■ Exercise objective:
Pictures are not part of the answer. Return the lines from the one containing "Task: Click the" through the end of the data, both included, exactly as they appear.

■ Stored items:
####

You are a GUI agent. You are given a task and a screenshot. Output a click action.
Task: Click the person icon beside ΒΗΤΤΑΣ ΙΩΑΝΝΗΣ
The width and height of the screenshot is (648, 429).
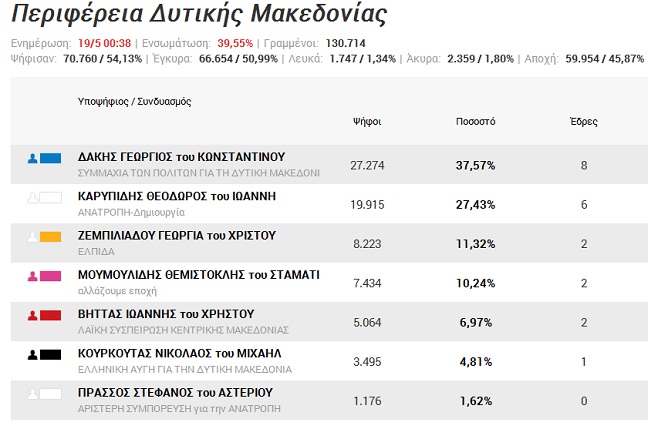click(33, 316)
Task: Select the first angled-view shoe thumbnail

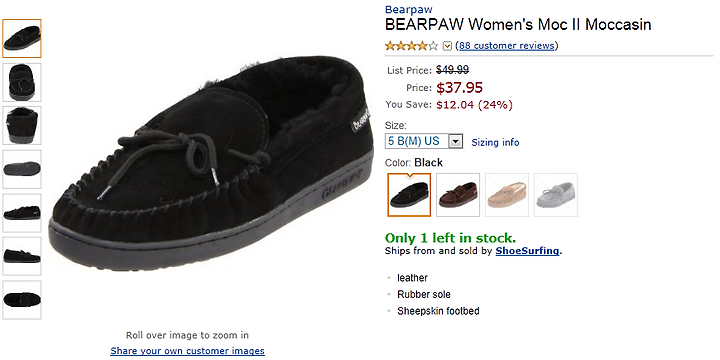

####

■ Expected answer:
Task: Click the person icon beside ΒΗΤΤΑΣ ΙΩΑΝΝΗΣ
The width and height of the screenshot is (648, 429).
click(33, 316)
Task: Select the first angled-view shoe thumbnail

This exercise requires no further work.